Bought mine from a local dealer, pretty sure Lumens is based near Toronto. Cost me about $180 CAD, plug and play. Had them in since June, never had an issue.


----------



## stepasyd (Feb 11, 2018)

I really need to get on the ball with trying to mod the wife's, she's been driving without for a few weeks now. I believe if I could find a pvc end cap, I could holesaw a section out, and epoxy the end cap to it.. Hmm.. Saturday afternoon project perhaps 

Sent from my Pixel 2 XL using Tapatalk


----------



## royce777 (Nov 15, 2016)

DaveNuge said:


> Lumens ULTRA LED Conversion Headlight Bulbs
> 
> Bought mine from a local dealer, pretty sure Lumens is based near Toronto. Cost me about $180 CAD, plug and play. Had them in since June, never had an issue.

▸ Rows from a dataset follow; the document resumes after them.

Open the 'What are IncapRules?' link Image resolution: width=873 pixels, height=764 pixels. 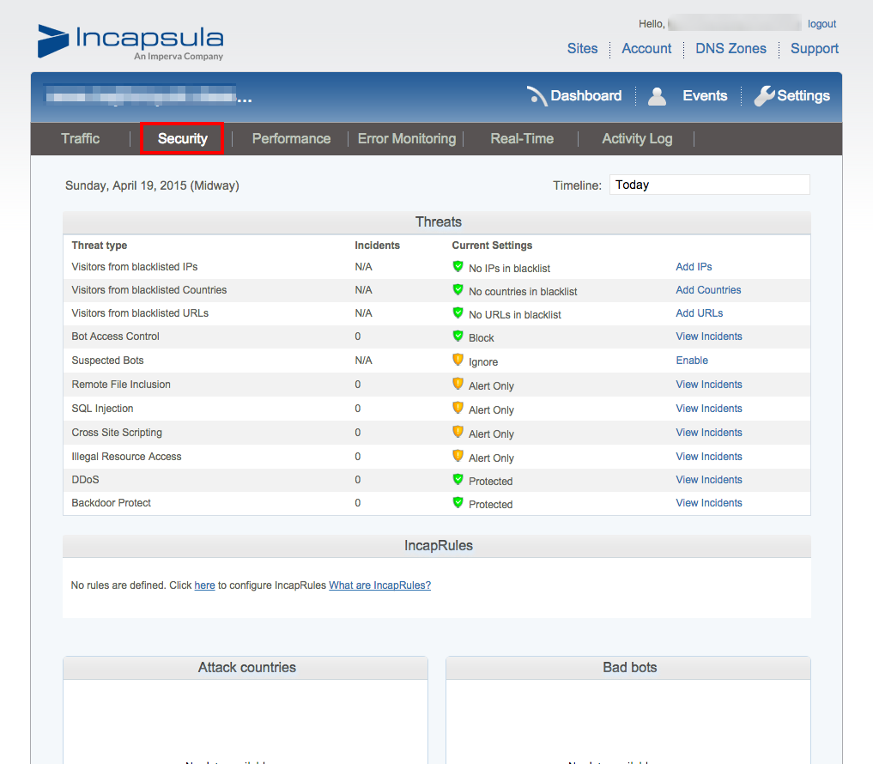(x=379, y=585)
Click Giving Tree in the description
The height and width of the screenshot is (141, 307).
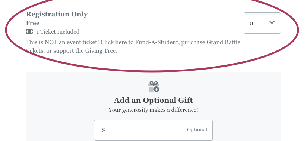(x=101, y=51)
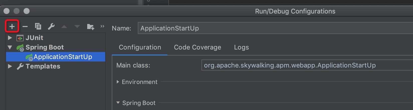Image resolution: width=413 pixels, height=110 pixels.
Task: Click the yellow minimize window button
Action: tap(17, 11)
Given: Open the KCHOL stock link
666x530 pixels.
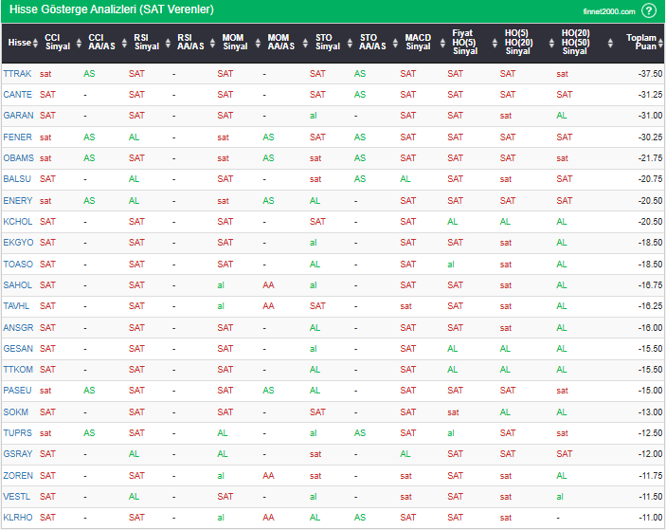Looking at the screenshot, I should click(x=17, y=222).
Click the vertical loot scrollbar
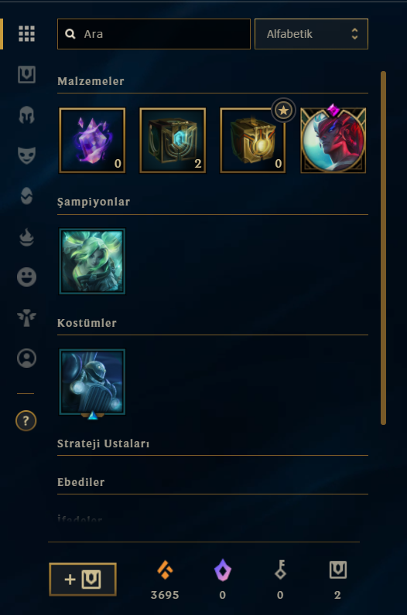Screen dimensions: 407x615 pos(384,248)
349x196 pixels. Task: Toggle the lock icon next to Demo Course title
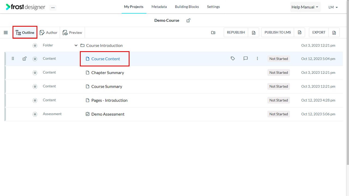point(188,20)
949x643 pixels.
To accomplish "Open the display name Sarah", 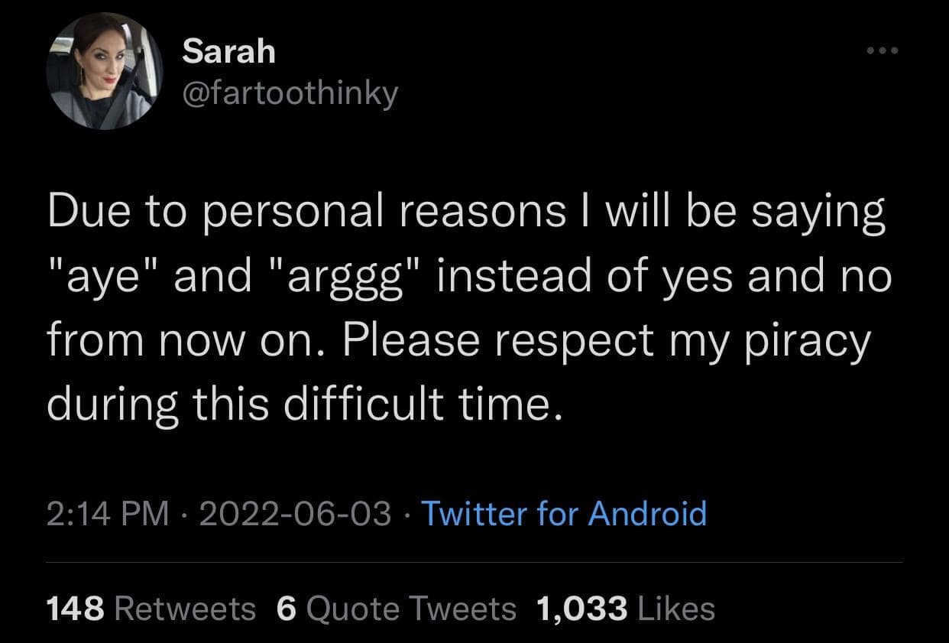I will point(229,51).
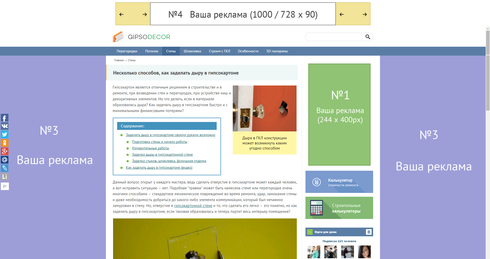
Task: Click inside the site search field
Action: (335, 37)
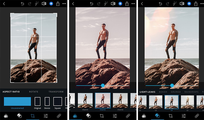Open the more options menu on right screen

click(x=202, y=4)
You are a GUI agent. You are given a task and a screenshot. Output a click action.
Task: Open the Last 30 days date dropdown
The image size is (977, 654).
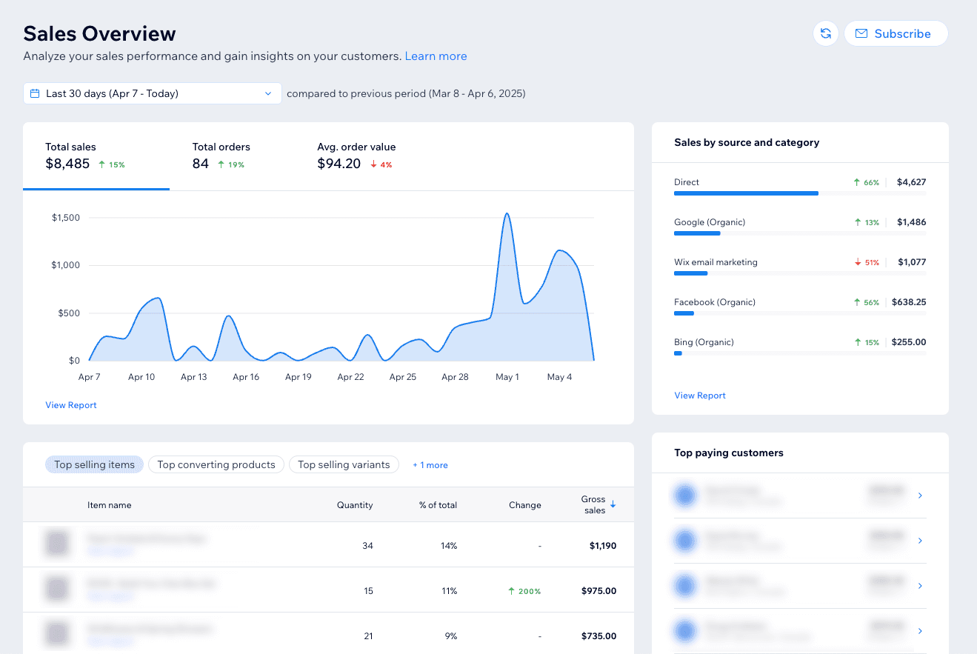click(153, 93)
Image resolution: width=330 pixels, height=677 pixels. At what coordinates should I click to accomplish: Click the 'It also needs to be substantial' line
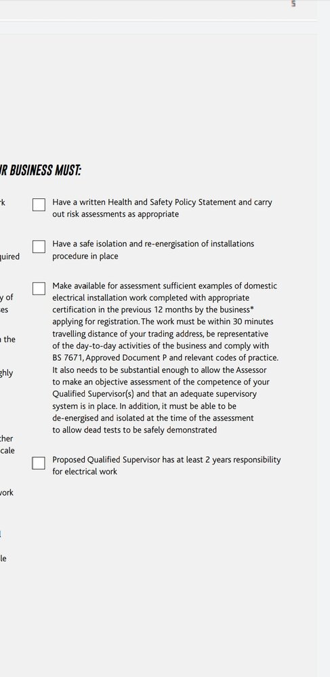point(159,370)
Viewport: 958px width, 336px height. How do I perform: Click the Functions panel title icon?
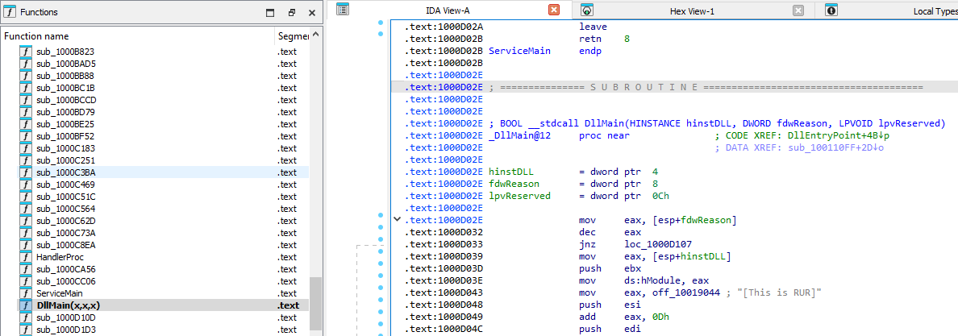(9, 12)
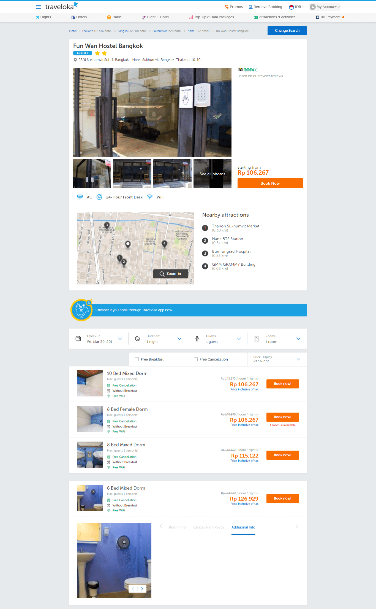Tick the Free Cancellation checkbox
Screen dimensions: 376x609
(196, 359)
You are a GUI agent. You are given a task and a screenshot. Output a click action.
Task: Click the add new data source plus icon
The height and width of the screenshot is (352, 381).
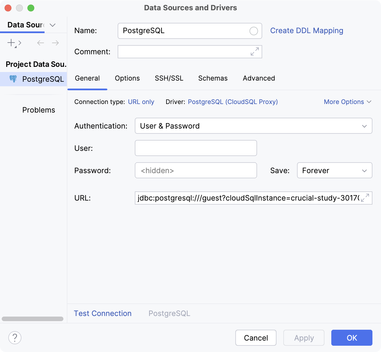click(x=11, y=43)
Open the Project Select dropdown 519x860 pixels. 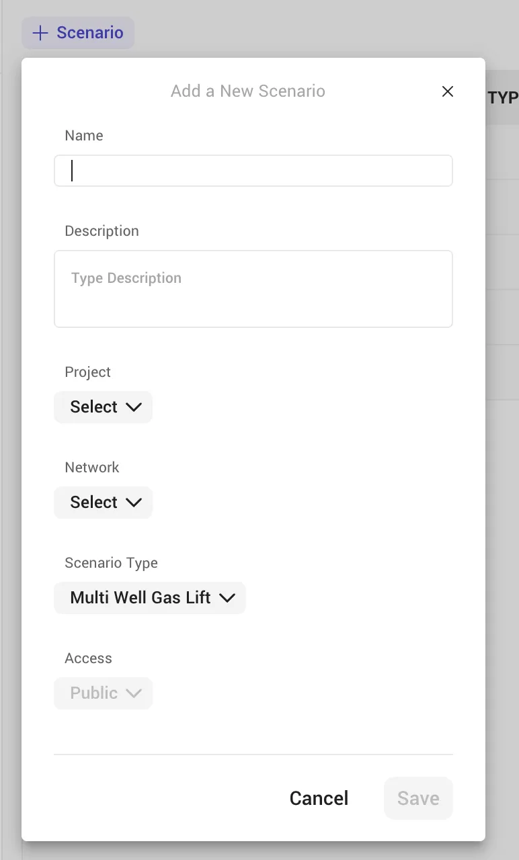[x=104, y=407]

hmmm interesting. I tried searching for them in the states and not luck. 



stepasyd said:


> I really need to get on the ball with trying to mod the wife's, she's been driving without for a few weeks now. I believe if I could find a pvc end cap, I could holesaw a section out, and epoxy the end cap to it.. Hmm.. Saturday afternoon project perhaps
> 
> Sent from my Pixel 2 XL using Tapatalk


I have a feeling I will need to extend the dust caps


----------



## stepasyd (Feb 11, 2018)

Think I'm gonna go to Lowe's today after work and get myself some caps, I'll post a how to. 

Sent from my Pixel 2 XL using Tapatalk


----------



## AdamzCruze (Nov 16, 2017)

I did. Used 2 types, the auxbeam f16(nice, but not too good) and hikari, those are great. Made a video about both types. https://youtu.be/60S74ZaPVPc


----------



## firehawk618 (Feb 24, 2013)

These fit fine without modifying the stock caps.

The light output was terrible. I went back to halogens for now.

Up close they were ok but had NOWHERE near the range that the stock bulbs did.


----------